Variables could be incorrectly coded with an inverted scale or such
that missing or censored values result in an incorrect number of
value levels for the variable. A tree-structured BBN known as a
Maximum Spanning Tree can be learned from the data in order to
identify the strongest (high-correlation; high-mutual-information)
relationships among the variables. Nodes not connected to the
network should be investigated to ensure that the associated
variables are coded correctly.
[0046] At this point, data cases with missing values can be imputed
with the most probable values or with likely values by performing
data imputation based upon the joint probability distribution
represented by the Maximum Spanning Tree. This formal probabilistic
imputation of missing values reduces the risk of changing
(corrupting) the correlation structure among the variables by using
simplified methods of treating missing values.
Specifying Factors Manually or Discovering Factors
Automatically:
[0047] Some variables like the target, typically purchase intent
for consumer research, are of more interest than other ratings
questions.
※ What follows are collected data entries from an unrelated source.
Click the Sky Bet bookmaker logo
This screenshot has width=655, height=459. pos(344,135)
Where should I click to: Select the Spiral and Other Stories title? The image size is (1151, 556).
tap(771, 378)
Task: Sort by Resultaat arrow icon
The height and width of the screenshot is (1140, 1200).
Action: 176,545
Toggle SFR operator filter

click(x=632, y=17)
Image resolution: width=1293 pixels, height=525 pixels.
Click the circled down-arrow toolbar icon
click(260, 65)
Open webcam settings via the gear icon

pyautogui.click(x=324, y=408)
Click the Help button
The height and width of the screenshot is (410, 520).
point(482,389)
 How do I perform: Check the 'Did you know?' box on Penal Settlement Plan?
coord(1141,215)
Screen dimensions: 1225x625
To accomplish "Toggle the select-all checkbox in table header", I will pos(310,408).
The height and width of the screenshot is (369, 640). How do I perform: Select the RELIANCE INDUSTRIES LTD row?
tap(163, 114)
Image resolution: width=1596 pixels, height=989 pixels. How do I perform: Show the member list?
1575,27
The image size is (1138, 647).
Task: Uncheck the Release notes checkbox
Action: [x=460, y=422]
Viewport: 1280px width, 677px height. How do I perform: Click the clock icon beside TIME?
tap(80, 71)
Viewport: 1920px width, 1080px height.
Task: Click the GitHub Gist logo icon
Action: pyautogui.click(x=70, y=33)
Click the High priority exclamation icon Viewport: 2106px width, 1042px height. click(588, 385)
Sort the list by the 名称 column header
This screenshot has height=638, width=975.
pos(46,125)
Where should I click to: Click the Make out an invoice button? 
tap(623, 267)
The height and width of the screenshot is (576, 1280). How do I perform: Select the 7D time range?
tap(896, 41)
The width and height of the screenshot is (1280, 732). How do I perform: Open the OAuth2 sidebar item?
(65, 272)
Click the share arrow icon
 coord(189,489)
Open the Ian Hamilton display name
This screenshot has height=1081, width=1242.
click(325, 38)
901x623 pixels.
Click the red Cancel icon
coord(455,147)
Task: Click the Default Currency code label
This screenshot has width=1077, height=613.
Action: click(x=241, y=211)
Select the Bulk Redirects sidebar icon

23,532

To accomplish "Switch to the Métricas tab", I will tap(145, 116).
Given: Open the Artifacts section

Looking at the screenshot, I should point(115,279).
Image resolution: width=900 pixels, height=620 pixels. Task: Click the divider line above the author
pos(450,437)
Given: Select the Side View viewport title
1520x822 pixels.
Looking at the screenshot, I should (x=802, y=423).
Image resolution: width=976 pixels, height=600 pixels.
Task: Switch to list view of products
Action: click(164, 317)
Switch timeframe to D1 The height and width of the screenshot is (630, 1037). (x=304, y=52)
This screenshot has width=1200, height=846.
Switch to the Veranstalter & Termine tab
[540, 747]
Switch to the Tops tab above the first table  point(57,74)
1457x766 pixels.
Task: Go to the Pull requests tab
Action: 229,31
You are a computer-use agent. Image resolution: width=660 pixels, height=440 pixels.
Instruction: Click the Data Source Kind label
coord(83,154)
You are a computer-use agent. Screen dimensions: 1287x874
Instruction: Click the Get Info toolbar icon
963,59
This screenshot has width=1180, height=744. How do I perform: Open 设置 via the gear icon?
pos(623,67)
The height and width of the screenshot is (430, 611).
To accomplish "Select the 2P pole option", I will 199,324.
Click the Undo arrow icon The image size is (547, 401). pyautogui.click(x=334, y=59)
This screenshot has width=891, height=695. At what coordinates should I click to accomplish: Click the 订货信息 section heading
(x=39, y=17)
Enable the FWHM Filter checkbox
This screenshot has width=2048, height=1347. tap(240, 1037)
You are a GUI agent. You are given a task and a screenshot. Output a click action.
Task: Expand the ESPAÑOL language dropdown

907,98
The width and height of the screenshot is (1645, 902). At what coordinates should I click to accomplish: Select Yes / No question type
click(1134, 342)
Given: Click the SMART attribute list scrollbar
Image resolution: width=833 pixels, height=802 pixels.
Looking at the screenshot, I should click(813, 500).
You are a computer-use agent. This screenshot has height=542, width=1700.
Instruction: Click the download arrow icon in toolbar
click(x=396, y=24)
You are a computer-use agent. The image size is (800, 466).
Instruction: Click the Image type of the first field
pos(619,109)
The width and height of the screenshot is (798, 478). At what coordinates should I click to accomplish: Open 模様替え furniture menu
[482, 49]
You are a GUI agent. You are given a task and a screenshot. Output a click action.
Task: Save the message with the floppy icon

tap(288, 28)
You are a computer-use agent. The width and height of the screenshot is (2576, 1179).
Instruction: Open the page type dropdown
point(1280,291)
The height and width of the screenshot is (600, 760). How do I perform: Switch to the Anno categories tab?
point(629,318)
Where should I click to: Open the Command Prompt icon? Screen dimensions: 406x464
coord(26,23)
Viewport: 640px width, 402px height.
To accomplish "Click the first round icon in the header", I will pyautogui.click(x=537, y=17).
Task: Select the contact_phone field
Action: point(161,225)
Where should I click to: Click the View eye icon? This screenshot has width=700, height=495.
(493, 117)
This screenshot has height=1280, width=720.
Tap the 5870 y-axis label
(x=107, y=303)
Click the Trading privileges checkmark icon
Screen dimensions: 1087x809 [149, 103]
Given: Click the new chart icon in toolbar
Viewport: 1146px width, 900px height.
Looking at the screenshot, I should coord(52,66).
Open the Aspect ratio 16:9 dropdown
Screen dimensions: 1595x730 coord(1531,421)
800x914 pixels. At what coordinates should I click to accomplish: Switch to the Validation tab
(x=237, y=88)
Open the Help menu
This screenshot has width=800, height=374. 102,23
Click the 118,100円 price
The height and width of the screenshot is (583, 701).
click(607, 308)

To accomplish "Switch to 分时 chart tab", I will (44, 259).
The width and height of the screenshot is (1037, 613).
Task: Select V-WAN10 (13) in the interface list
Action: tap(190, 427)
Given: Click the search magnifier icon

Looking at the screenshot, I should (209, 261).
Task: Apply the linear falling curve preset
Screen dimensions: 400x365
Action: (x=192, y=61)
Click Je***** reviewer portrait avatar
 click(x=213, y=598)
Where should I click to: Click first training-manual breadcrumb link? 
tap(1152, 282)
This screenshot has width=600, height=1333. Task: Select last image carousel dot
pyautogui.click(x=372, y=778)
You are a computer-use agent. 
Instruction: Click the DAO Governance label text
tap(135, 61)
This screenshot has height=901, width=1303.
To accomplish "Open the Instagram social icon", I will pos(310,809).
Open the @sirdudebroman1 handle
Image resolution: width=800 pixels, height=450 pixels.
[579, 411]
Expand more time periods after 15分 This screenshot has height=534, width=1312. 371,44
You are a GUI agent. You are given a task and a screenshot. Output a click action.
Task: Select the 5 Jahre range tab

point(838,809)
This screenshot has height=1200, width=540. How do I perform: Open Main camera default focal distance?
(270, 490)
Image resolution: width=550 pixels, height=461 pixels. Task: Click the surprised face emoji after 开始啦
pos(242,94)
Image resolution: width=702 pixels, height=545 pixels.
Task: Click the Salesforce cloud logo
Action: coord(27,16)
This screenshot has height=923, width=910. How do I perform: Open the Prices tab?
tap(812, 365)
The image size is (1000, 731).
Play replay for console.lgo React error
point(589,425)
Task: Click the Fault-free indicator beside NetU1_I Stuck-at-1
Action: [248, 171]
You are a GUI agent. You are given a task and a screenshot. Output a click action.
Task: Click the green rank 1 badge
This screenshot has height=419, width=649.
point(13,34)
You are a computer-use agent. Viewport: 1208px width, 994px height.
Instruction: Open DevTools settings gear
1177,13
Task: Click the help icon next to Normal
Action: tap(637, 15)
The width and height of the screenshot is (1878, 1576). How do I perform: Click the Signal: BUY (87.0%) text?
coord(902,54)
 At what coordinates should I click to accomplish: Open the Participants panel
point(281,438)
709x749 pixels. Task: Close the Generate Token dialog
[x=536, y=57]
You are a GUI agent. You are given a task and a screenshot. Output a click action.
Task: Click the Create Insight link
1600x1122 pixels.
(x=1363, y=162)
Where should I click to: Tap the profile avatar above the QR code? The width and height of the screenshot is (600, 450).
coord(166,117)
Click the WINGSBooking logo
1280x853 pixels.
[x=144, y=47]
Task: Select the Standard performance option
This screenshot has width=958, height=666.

These variables are typically excluded from the set of
variables upon which unmeasured factors (i.e., latent variables)
will be based. Nodes in the network corresponding to survey
responses are considered to be manifestations of underlying latent
factors and are called manifest nodes.
[0048] Latent variable discovery is performed by building a BBN to
capture key correlations amongst attribute variables that will
serve as the basis to define new factor variables. If this BBN is
too complex, then even minor correlation amongst variables will be
captured and the resulting factors will be few, each involving many
attributes, and thus will be difficult to interpret. If this BBN is
too simple, then only the very strongest correlation will be
captured and the result will be more factors, each involving few or
even single attributes, which leads to easy interpretation of
factors but highly complex and difficult to interpret models based
on these factors.
[0049] Without being bound by theory, it is believed that a BBN
with about 10% of the nodes having 2 parents has been found to have
suitable complexity for latent variable (factor) discovery. The
complexity of the BBN as measured by the average number of parents
per node (based on only those nodes connected in the network)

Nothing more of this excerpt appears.